Disclaimers and general information:
Please note that we do not acknowledge, nor will we be bound by any statements sent to us with submissions. This includes non-disclosure agreements – we will treat all submissions with the same level of respect as we treat all our products, and frequently this means receiving feedback from players. This also includes statements regarding acknowledgement of originality – we have many games in the pipeline at any given moment, and that may include things with the same or similar mechanics or theme to your submission.
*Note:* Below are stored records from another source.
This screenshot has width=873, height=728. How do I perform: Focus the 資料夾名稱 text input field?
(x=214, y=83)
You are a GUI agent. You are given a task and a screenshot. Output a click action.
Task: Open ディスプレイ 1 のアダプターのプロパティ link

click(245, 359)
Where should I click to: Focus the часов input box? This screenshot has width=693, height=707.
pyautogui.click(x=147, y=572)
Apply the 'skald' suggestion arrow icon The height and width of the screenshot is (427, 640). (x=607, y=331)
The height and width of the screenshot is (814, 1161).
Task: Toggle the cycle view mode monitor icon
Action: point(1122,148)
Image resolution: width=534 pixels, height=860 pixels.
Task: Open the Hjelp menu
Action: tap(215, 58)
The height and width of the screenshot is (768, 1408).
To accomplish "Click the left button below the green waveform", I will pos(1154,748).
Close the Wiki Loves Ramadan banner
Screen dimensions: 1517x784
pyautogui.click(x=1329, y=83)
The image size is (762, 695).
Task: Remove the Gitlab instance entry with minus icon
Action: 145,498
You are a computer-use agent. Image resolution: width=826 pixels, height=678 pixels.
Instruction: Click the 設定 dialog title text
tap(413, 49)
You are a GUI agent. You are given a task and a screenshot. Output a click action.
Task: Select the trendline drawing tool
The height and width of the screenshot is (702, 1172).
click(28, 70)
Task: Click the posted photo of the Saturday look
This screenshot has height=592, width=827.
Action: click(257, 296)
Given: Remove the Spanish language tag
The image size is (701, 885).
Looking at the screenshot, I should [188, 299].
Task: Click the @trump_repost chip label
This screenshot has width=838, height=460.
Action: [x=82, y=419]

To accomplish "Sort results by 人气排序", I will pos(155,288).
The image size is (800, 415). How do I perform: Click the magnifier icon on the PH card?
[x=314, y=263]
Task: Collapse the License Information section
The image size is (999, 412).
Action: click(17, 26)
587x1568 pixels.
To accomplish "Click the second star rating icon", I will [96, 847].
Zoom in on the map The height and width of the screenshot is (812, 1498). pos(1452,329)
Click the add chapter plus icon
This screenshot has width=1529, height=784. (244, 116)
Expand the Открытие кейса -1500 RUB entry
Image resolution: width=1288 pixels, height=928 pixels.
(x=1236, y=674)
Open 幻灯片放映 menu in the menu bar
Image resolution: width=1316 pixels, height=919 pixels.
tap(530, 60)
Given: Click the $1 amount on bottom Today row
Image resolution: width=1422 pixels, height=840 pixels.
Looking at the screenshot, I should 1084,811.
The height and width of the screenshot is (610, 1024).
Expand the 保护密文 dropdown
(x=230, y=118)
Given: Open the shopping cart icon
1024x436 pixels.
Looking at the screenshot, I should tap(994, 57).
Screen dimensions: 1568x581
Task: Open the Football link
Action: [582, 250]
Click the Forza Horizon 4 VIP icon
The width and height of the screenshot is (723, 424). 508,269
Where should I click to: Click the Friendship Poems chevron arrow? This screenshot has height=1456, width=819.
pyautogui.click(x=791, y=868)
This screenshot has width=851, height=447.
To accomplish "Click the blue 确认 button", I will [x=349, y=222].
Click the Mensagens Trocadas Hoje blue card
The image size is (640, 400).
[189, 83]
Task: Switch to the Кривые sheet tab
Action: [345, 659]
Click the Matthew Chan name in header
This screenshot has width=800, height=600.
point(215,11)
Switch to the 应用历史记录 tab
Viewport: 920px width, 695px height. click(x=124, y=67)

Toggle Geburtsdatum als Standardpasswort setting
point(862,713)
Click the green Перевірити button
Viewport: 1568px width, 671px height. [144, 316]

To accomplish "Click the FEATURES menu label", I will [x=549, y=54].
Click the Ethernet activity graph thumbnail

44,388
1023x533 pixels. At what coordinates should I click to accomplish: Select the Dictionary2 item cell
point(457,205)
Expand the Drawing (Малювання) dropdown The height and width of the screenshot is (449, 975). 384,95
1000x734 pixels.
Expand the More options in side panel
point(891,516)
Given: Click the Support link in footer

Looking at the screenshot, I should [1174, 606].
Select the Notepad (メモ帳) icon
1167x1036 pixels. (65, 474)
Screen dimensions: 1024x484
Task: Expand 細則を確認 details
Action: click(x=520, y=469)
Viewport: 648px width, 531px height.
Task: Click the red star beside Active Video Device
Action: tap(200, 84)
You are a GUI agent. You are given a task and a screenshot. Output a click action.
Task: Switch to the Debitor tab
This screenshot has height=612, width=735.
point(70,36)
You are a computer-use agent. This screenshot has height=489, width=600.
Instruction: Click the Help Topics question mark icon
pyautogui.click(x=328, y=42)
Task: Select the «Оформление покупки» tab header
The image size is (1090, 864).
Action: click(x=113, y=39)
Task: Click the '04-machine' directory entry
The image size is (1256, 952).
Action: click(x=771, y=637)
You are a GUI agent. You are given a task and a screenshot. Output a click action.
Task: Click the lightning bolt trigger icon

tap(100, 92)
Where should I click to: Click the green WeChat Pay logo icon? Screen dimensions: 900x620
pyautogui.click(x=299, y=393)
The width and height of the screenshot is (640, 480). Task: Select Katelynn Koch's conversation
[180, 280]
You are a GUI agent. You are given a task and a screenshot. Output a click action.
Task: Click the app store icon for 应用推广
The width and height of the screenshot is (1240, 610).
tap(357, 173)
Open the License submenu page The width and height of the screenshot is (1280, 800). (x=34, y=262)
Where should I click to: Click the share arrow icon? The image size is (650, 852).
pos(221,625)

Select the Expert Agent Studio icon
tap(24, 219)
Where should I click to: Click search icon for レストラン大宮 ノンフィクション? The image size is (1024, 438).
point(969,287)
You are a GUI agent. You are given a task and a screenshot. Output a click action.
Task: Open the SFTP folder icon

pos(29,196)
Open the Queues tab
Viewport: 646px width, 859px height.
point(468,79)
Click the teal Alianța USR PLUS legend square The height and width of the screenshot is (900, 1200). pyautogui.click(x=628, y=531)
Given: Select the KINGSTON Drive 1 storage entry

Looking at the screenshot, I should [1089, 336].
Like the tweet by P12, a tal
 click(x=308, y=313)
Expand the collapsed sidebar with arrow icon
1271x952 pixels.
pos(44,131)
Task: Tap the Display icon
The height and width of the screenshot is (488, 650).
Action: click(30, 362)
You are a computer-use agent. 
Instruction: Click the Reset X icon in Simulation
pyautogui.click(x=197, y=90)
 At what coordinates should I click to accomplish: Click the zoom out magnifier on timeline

We receive many many submissions, and our evaluation queue is often quite full, so it may take some time to receive a response from us. Frequently that response is simply that the game isn’t a good fit for us at this time. It is rare for us to provide additional feedback, as writing up a full in-depth response for every submission would mean we would be able to evaluate fewer submissions. We do try to respond to all submissions, but often the response time frame is in months, not days. In particular, we receive a LOT of submissions around major conventions, so if you are going to request a pitch meeting at particular conventions, the earlier you submit it the better.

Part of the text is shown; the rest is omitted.